* Task goal
Make an exact copy of every entry.

[Start of Attachment]

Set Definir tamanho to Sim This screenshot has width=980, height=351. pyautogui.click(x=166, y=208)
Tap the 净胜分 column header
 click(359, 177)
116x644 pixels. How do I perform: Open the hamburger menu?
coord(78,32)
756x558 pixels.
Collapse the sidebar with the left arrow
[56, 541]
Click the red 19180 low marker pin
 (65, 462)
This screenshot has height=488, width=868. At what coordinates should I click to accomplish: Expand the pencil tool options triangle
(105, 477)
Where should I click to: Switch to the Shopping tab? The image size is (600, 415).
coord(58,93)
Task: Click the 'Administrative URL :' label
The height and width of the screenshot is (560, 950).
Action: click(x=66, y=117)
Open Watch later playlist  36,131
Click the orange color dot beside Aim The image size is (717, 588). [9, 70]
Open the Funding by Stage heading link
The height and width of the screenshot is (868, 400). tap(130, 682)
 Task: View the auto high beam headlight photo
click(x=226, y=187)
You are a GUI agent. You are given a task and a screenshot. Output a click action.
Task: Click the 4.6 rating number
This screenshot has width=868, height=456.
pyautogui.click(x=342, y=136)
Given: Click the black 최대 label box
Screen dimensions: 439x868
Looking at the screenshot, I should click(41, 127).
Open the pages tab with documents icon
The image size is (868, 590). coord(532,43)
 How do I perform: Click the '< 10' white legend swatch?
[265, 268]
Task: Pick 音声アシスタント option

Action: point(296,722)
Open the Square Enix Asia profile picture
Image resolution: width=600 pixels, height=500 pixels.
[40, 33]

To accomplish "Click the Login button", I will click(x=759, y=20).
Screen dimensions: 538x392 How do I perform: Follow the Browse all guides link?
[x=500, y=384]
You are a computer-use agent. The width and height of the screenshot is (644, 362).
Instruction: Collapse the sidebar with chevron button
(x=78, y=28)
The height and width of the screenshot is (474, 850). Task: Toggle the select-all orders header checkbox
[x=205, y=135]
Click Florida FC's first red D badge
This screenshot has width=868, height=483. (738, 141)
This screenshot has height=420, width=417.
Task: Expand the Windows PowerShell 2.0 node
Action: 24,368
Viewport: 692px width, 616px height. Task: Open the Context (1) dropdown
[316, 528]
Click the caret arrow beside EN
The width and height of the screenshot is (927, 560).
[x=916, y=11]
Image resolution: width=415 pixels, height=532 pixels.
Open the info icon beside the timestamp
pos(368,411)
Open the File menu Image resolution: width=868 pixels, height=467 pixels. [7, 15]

[End of Attachment]

* Your response
Set Definir tamanho to Sim This screenshot has width=980, height=351. pyautogui.click(x=166, y=208)
Tap the 净胜分 column header
 click(359, 177)
116x644 pixels. How do I perform: Open the hamburger menu?
coord(78,32)
756x558 pixels.
Collapse the sidebar with the left arrow
[56, 541]
Click the red 19180 low marker pin
 (65, 462)
This screenshot has height=488, width=868. At what coordinates should I click to accomplish: Expand the pencil tool options triangle
(105, 477)
Where should I click to: Switch to the Shopping tab? The image size is (600, 415).
coord(58,93)
Task: Click the 'Administrative URL :' label
The height and width of the screenshot is (560, 950).
Action: click(x=66, y=117)
Open Watch later playlist  36,131
Click the orange color dot beside Aim The image size is (717, 588). [9, 70]
Open the Funding by Stage heading link
The height and width of the screenshot is (868, 400). tap(130, 682)
 Task: View the auto high beam headlight photo
click(x=226, y=187)
You are a GUI agent. You are given a task and a screenshot. Output a click action.
Task: Click the 4.6 rating number
This screenshot has width=868, height=456.
pyautogui.click(x=342, y=136)
Given: Click the black 최대 label box
Screen dimensions: 439x868
Looking at the screenshot, I should click(41, 127).
Open the pages tab with documents icon
The image size is (868, 590). coord(532,43)
 How do I perform: Click the '< 10' white legend swatch?
[265, 268]
Task: Pick 音声アシスタント option

Action: point(296,722)
Open the Square Enix Asia profile picture
Image resolution: width=600 pixels, height=500 pixels.
[40, 33]

To accomplish "Click the Login button", I will click(x=759, y=20).
Screen dimensions: 538x392 How do I perform: Follow the Browse all guides link?
[x=500, y=384]
You are a computer-use agent. The width and height of the screenshot is (644, 362).
Instruction: Collapse the sidebar with chevron button
(x=78, y=28)
The height and width of the screenshot is (474, 850). Task: Toggle the select-all orders header checkbox
[x=205, y=135]
Click Florida FC's first red D badge
This screenshot has width=868, height=483. (738, 141)
This screenshot has height=420, width=417.
Task: Expand the Windows PowerShell 2.0 node
Action: 24,368
Viewport: 692px width, 616px height. Task: Open the Context (1) dropdown
[316, 528]
Click the caret arrow beside EN
The width and height of the screenshot is (927, 560).
[x=916, y=11]
Image resolution: width=415 pixels, height=532 pixels.
Open the info icon beside the timestamp
pos(368,411)
Open the File menu Image resolution: width=868 pixels, height=467 pixels. [7, 15]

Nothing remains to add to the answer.